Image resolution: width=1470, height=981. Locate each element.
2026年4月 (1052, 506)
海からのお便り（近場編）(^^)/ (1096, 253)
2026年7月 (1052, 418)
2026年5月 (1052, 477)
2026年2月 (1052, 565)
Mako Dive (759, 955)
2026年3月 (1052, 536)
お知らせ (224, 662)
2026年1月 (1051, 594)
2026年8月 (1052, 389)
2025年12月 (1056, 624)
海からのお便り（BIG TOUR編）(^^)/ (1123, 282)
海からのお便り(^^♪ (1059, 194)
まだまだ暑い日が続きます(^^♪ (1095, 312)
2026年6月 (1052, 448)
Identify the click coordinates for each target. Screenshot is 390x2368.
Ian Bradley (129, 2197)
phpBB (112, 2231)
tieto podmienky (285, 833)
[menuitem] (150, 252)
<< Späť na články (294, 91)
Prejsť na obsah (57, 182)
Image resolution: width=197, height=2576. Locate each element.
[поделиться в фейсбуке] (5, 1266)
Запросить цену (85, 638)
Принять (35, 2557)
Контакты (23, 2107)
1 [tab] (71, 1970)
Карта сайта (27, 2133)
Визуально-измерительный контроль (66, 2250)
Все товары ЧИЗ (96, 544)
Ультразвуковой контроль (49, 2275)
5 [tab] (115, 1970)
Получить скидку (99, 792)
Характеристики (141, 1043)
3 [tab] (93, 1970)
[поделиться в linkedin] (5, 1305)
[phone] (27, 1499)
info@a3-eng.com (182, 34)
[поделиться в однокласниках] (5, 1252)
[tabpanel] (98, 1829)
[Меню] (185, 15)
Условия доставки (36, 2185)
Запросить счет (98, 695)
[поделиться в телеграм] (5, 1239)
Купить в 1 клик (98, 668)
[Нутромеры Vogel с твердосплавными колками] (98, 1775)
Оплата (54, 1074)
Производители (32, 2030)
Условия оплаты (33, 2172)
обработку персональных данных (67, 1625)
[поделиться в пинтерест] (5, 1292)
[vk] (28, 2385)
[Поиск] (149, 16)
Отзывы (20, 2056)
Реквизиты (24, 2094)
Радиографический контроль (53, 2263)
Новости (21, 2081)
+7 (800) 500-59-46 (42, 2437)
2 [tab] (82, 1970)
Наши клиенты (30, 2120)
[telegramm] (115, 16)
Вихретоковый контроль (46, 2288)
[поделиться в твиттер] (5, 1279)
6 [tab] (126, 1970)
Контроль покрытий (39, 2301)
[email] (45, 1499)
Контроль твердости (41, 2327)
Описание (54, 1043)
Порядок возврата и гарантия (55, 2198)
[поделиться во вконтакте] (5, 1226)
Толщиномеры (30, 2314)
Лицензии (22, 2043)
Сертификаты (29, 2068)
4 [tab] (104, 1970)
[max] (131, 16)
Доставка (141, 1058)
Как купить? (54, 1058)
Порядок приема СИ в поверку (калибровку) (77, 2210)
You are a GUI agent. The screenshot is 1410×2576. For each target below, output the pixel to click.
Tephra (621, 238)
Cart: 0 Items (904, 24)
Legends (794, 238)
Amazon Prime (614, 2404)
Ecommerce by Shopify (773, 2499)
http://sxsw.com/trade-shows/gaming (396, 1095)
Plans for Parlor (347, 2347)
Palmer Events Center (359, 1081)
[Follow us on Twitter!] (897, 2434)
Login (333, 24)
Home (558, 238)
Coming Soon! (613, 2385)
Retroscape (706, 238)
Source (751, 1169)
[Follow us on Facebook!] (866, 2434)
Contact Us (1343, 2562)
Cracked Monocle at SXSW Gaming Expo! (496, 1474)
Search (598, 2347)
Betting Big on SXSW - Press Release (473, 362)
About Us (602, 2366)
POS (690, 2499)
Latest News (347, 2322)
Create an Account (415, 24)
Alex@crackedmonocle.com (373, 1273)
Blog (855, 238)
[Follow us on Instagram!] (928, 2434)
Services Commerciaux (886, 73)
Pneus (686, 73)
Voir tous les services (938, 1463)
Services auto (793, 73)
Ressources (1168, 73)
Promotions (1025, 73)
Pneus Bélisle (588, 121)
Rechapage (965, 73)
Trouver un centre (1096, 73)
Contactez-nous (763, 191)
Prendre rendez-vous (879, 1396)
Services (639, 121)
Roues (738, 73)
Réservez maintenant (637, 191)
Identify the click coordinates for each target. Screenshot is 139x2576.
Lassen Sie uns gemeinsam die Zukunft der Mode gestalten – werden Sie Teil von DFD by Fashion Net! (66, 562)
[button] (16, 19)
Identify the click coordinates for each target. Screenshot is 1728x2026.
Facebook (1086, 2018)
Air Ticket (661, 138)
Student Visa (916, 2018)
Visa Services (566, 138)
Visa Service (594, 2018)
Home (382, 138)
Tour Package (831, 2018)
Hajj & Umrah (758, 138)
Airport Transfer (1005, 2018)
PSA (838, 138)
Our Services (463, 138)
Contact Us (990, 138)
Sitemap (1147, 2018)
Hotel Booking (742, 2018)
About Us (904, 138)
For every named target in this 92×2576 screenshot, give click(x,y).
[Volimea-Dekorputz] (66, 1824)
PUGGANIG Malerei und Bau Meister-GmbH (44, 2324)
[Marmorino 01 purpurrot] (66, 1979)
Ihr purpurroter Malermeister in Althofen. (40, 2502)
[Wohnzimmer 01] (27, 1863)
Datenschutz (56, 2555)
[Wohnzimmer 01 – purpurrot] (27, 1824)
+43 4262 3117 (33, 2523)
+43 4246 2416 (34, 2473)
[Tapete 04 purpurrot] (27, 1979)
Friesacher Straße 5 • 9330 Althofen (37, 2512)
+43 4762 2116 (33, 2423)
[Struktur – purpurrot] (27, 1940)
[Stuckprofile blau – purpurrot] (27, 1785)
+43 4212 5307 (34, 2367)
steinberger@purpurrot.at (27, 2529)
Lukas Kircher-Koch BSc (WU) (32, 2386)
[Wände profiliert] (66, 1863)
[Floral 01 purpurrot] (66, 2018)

+-------+

### Assignment
Would you copy, unchanged, the stretch of the records above that begins at the line containing "Cracked Monocle at" and ends at the line containing "Blog (855, 238)", and only that?

### Answer area
Cracked Monocle at SXSW Gaming Expo! (496, 1474)
Search (598, 2347)
Betting Big on SXSW - Press Release (473, 362)
About Us (602, 2366)
POS (690, 2499)
Latest News (347, 2322)
Create an Account (415, 24)
Alex@crackedmonocle.com (373, 1273)
Blog (855, 238)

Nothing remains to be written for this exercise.